*** Begin section ***

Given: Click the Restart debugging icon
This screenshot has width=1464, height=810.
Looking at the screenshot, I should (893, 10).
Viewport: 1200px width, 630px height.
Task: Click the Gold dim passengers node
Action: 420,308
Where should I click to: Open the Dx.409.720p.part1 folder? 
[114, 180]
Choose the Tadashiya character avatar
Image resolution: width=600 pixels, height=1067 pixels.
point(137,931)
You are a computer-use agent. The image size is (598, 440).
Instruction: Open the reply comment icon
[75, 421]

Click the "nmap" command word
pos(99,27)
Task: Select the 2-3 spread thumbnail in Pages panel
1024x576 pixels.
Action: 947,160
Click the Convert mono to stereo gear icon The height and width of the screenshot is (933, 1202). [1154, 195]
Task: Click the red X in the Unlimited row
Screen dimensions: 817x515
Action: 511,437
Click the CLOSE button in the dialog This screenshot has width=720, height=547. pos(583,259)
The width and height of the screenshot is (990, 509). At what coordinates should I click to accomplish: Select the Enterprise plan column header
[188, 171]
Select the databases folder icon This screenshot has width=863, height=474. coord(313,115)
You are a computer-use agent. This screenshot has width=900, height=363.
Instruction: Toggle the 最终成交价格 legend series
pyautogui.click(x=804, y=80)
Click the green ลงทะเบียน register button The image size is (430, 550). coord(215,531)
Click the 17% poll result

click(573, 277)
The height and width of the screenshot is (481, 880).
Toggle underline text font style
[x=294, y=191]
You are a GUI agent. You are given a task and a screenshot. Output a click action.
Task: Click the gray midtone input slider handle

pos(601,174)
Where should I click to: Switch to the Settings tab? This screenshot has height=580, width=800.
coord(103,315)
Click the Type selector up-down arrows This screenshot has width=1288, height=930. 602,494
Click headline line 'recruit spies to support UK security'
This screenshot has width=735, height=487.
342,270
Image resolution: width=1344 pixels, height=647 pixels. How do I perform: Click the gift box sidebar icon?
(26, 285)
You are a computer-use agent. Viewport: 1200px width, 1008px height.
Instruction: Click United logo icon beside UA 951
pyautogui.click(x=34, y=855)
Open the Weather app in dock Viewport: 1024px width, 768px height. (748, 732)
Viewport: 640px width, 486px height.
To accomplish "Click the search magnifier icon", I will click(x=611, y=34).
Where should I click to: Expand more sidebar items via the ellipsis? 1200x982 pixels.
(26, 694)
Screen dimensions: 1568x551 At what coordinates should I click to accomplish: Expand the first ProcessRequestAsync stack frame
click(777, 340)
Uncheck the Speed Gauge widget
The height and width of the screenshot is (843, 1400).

*** End section ***

» **What is required**: All records above are to be printed exactly, with nothing omitted.

» **Finished exercise**:
Given: Click the Restart debugging icon
This screenshot has width=1464, height=810.
Looking at the screenshot, I should (893, 10).
Viewport: 1200px width, 630px height.
Task: Click the Gold dim passengers node
Action: 420,308
Where should I click to: Open the Dx.409.720p.part1 folder? 
[114, 180]
Choose the Tadashiya character avatar
Image resolution: width=600 pixels, height=1067 pixels.
point(137,931)
You are a computer-use agent. The image size is (598, 440).
Instruction: Open the reply comment icon
[75, 421]

Click the "nmap" command word
pos(99,27)
Task: Select the 2-3 spread thumbnail in Pages panel
1024x576 pixels.
Action: 947,160
Click the Convert mono to stereo gear icon The height and width of the screenshot is (933, 1202). [1154, 195]
Task: Click the red X in the Unlimited row
Screen dimensions: 817x515
Action: 511,437
Click the CLOSE button in the dialog This screenshot has width=720, height=547. pos(583,259)
The width and height of the screenshot is (990, 509). At what coordinates should I click to accomplish: Select the Enterprise plan column header
[188, 171]
Select the databases folder icon This screenshot has width=863, height=474. coord(313,115)
You are a computer-use agent. This screenshot has width=900, height=363.
Instruction: Toggle the 最终成交价格 legend series
pyautogui.click(x=804, y=80)
Click the green ลงทะเบียน register button The image size is (430, 550). coord(215,531)
Click the 17% poll result

click(573, 277)
The height and width of the screenshot is (481, 880).
Toggle underline text font style
[x=294, y=191]
You are a GUI agent. You are given a task and a screenshot. Output a click action.
Task: Click the gray midtone input slider handle

pos(601,174)
Where should I click to: Switch to the Settings tab? This screenshot has height=580, width=800.
coord(103,315)
Click the Type selector up-down arrows This screenshot has width=1288, height=930. 602,494
Click headline line 'recruit spies to support UK security'
This screenshot has width=735, height=487.
342,270
Image resolution: width=1344 pixels, height=647 pixels. How do I perform: Click the gift box sidebar icon?
(26, 285)
You are a computer-use agent. Viewport: 1200px width, 1008px height.
Instruction: Click United logo icon beside UA 951
pyautogui.click(x=34, y=855)
Open the Weather app in dock Viewport: 1024px width, 768px height. (748, 732)
Viewport: 640px width, 486px height.
To accomplish "Click the search magnifier icon", I will click(x=611, y=34).
Where should I click to: Expand more sidebar items via the ellipsis? 1200x982 pixels.
(26, 694)
Screen dimensions: 1568x551 At what coordinates should I click to accomplish: Expand the first ProcessRequestAsync stack frame
click(777, 340)
Uncheck the Speed Gauge widget
The height and width of the screenshot is (843, 1400).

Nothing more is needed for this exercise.